Le conseil d'administration de Lufthansa recule devant les conditions du sauvetage de l'UE – EURACTIV.fr

Le conseil d'administration de Lufthansa recule devant les conditions du sauvetage de l'UE – EURACTIV.fr

30 mai 2020 0 Par Village FSE

Le conseil d'administration de la compagnie aérienne allemande Lufthansa a refusé d'accepter les conditions d'un paquet d'aide de 9 milliards d'euros mercredi 27 mai, citant l'exigence rapportée par la Commission européenne que le transporteur cède des créneaux aéroportuaires dans deux de ses principaux hubs.

Les dirigeants de Lufthansa sont parvenus à un accord de sauvetage avec le gouvernement allemand lundi 25 mai, qui a encore besoin à la fois du conseil de surveillance et de l'approbation de l'UE pour que les paiements commencent à couler.

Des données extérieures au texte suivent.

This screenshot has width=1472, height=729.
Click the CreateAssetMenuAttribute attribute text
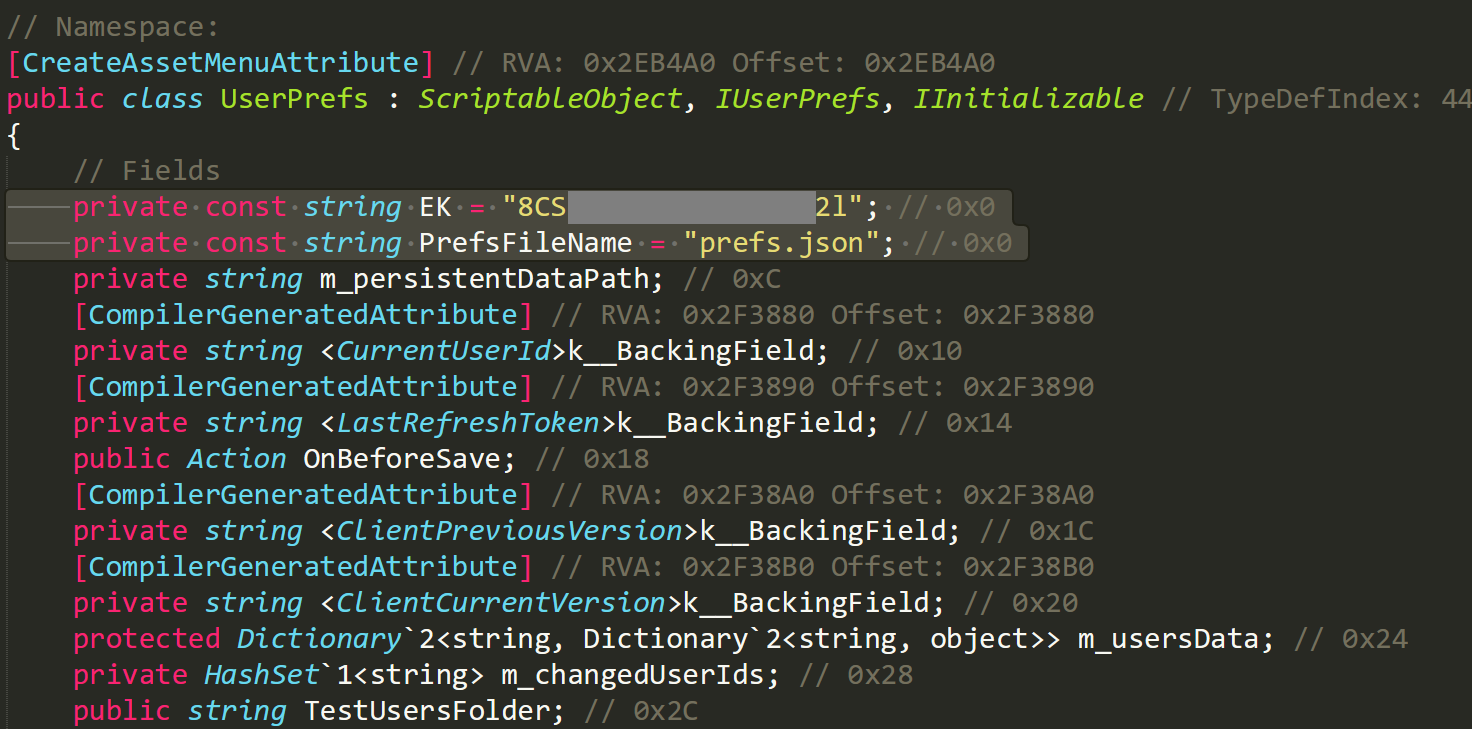[220, 63]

Dans ce qui est le plus important plan de sauvetage de compagnies aériennes à ce jour en Europe, Berlin a accepté de prendre une participation importante dans l'entreprise afin de l'aider à survivre à l'effondrement de la demande de voyages en avion provoqué par l'épidémie de coronavirus.

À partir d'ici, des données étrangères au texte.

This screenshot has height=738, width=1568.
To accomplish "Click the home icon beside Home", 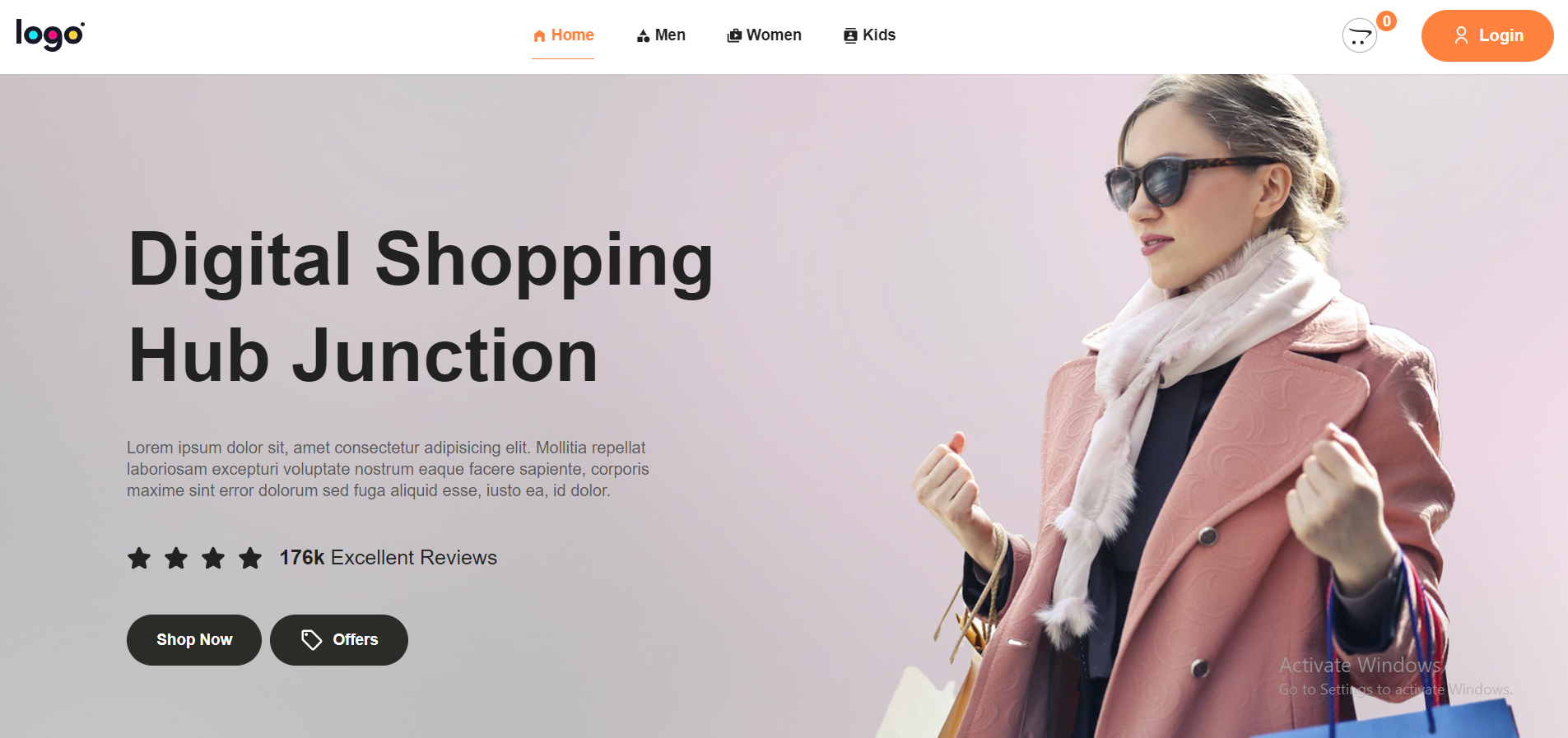I will (x=539, y=36).
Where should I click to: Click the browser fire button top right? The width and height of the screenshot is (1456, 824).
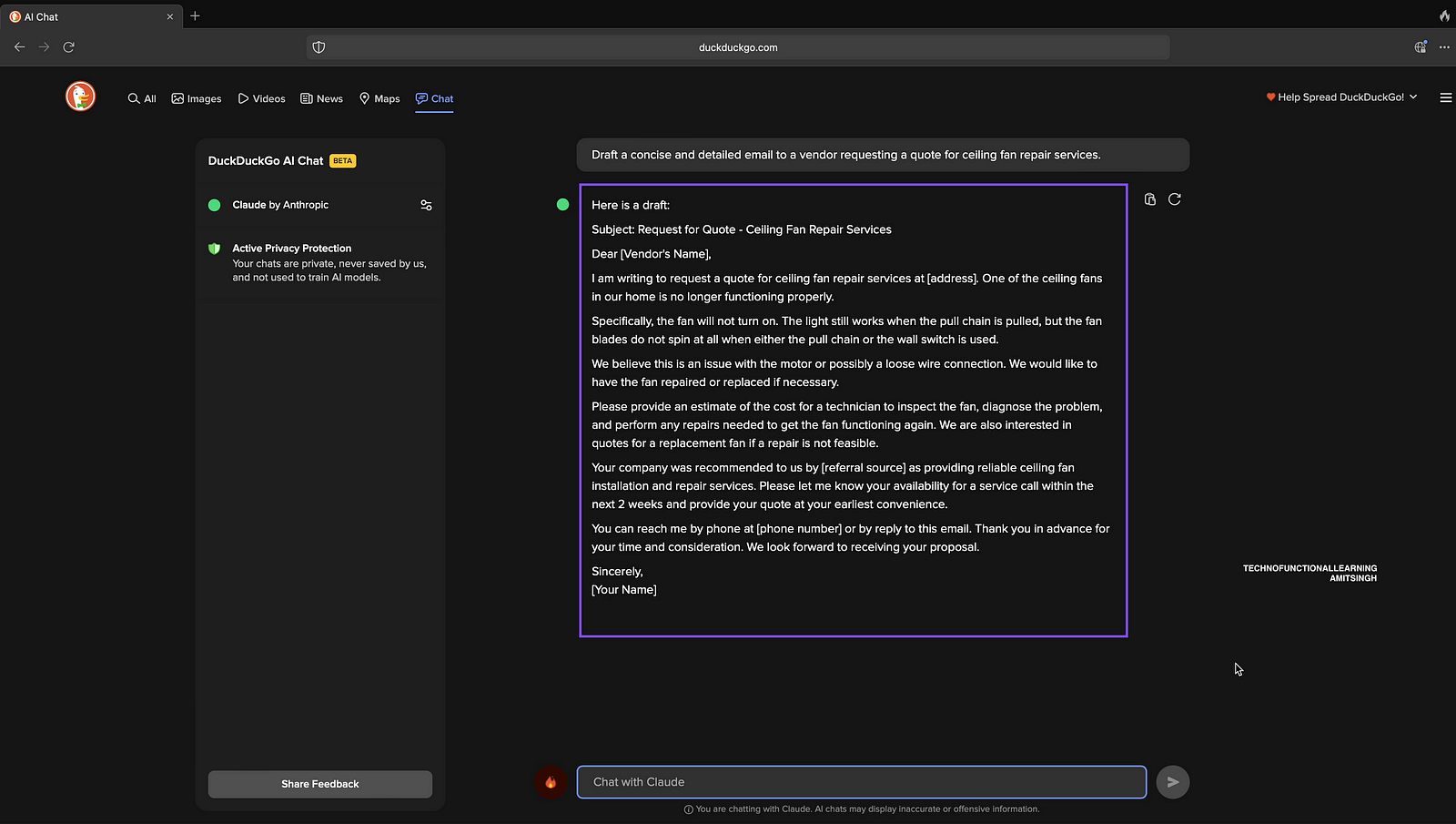click(1444, 16)
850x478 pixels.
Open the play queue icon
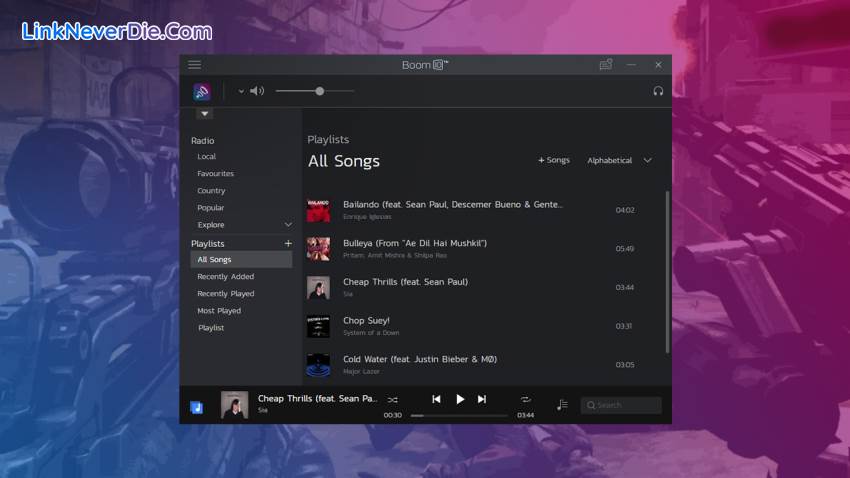click(x=562, y=405)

Hier, le conseil d’administration de la compagnie aérienne a retardé sa décision sur le paquet de 9 milliards d’euros, déclarant dans un communiqué que les termes de la Commission « doivent être analysés de manière approfondie » avant d’obtenir l’approbation.

«Le conseil de surveillance a pris connaissance des conditions actuellement indiquées par la Commission européenne. Cela conduirait à un affaiblissement de la fonction de hub dans les aéroports d'origine de Lufthansa à Francfort et Munich », indique le communiqué de la compagnie aérienne.

Le renflouement du virus de 9 milliards d'euros de Lufthansa obtient la bénédiction de Berlin

La compagnie aérienne allemande Lufthansa a scellé un programme d'aide de 9 milliards d'euros lundi 25 mai, alors que le gouvernement acceptait d'accorder des prêts et des mesures de stabilisation en échange d'une participation de 20% dans le transporteur, avec la possibilité de passer à une minorité de blocage si nécessaire.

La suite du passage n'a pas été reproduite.